A 2012 prescribed fire near Conifer that blew out of control and killed two elderly residents and destroyed several structures left state leaders gun-shy and lawmakers eventually blocked the Colorado State Forest Service from conducting prescribed fires, though other state agencies still can.

Forest Service officials for years have said they want to let ecologically beneficial wildfires burn wherever possible and use prescribed fire when conditions are right.

“I am not gun-shy,” Buchanan said at Forest Service regional headquarters. “But we don’t want to lose that tool. You just don’t want to have a bad outcome.”

Firefighters carry burden of worsening fires

Meantime the burden of dealing with worsening wildfires falls disproportionately on frontlines firefighters.

Hotshot crews numbering about 113, only a handful more than two decades ago, find themselves increasingly hard-pressed, often driving for days to reach western wildfires. These are elite, highly-trained teams, similar to military special forces, able to operate with minimal support.

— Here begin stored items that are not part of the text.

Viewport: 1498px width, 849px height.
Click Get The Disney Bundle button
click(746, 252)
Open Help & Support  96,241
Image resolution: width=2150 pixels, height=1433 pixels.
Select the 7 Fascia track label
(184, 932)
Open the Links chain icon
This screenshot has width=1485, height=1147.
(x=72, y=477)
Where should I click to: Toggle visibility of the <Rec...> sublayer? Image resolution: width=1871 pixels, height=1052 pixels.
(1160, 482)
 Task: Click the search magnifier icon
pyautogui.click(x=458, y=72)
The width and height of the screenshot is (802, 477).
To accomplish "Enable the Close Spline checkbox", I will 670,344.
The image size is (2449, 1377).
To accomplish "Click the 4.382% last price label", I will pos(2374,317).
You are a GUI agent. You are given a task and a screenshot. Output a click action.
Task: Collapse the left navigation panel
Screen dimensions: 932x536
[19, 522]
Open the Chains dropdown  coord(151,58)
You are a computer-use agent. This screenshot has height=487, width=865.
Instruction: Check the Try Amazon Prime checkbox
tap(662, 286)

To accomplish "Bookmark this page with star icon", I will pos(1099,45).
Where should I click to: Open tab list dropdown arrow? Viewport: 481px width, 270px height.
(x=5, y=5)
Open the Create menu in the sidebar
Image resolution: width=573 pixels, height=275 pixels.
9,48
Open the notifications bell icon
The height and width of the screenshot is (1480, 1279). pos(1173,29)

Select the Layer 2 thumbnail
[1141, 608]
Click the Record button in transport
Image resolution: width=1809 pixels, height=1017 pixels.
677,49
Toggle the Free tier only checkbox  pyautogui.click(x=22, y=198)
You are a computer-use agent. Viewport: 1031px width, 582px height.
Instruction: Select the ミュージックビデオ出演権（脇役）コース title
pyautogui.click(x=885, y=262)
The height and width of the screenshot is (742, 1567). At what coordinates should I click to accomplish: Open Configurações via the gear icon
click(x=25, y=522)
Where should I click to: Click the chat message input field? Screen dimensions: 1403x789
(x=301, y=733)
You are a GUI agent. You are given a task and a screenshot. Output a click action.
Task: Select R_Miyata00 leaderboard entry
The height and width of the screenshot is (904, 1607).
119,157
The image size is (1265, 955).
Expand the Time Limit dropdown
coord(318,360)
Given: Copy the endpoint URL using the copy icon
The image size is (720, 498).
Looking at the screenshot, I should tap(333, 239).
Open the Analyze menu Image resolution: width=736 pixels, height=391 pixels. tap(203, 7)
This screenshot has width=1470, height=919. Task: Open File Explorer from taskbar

Before crews roll up at wildfires, team leaders typically text back and forth between vehicles, assessing possible attack strategies and risks.

Containing the new megafires, such as Colorado’s 209,000-acre Cameron Peak fire that burned west of Fort Collins, often isn’t possible and firefighters describe a shift toward “wildfire triage” and prioritizing protection of high-value second homes.

Firefighter resignations are on the rise, due to fatigue after years of “chasing overtime” and accumulating stress, along with mental health problems, said Kelly Martin, president of Grassroots Wildland Firefighters, which advocates for better base pay and benefits.

A 35-year veteran fire behavior analyst for the Forest Service and the National Park Service, Martin has concluded that human efforts to combat climate warming are reaching a turning point. The best approach now, she said, would be to radically increase “aggressive use of prescribed fire,” deliberately bringing back fire across hundreds of thousands of acres of forests and steppe around the West.

“We’re going to continue to see large fires. So how can you fight fire with fire?” Martin said, adding that many federal and state officials embrace going big with prescribed fires but “are not there yet in our mindset.”

Fire suppression has morphed into a $3 billion industry, where firefighters receive a base pay of $13.45 an hour, which isn’t enough to retain them and expand those efforts, she said.

“We have to create a parallel industry for prescribed fire and forest fuels reduction,” Martin said. “The only really logical tool we can use now is prescribed fire. We’re looking for forest resiliency. Trying to suppress fire only begets more fire. We’re living on a planet where fire has been a natural element for millennia. We really have to embrace it.”